「食」を通して
韓国社会の変貌を見つめる

写真提供:小山茂樹

#036
食マネジメント学部 教授朝倉 敏夫

 「何を食べてきたかを知れば、その人のことが分かる」といわれます。実際に人々がどんな生活をしているのかを一緒に生活しながら探るフィールドワークを実施し、「食」を通して韓国社会や文化の移り変わりを調査してきました。

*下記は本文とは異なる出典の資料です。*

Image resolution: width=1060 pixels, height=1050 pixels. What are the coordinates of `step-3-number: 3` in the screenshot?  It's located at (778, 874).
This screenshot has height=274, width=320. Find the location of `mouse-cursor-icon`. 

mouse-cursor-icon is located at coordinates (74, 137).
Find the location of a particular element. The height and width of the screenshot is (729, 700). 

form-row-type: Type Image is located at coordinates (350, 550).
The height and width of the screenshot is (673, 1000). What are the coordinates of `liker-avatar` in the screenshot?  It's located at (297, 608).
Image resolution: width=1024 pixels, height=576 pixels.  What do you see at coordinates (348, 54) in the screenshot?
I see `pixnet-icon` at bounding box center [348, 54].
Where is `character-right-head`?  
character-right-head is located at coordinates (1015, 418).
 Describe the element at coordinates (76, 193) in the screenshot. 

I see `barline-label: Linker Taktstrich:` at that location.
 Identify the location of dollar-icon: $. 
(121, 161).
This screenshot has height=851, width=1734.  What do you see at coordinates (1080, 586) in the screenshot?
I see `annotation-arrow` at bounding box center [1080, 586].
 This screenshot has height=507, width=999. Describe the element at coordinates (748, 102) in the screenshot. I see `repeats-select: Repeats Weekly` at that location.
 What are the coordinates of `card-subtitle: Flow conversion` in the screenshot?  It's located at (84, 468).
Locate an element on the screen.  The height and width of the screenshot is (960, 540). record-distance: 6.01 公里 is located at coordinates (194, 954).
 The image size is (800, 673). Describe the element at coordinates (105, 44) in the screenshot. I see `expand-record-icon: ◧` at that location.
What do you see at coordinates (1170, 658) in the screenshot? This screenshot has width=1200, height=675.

 「食」を通して国を見比べると、それぞれの国の似ているところや違っているところなど、面白い発見がたくさんあります。例えば、日本でも韓国でもお箸を使って食べますが、韓国では、スプーンも使ってダイナミックに食べます。また、年を取ることを「年を食べる」、決心することを「心を食べる」と言うなど、韓国語には「食べる」という動詞を使った表現がたくさんあります。

 日本が「おもてなし」の国であるとすれば、韓国は「分かち合い」の国です。家族や近いだけを「身内」と考える日本では、他者を気遣う「おもてなし」の文化が育ったのに対して、韓国では、遠くの親戚までみんな「身内」と考えるの影響で、何でも分かち合おうとする「分かち合い」の文化が育ちました。冬の前に一族が集まり、キムチを漬けて分け合う「キムジャン」という文化も、キムチとともにユネスコの無形文化遺産に登録されています。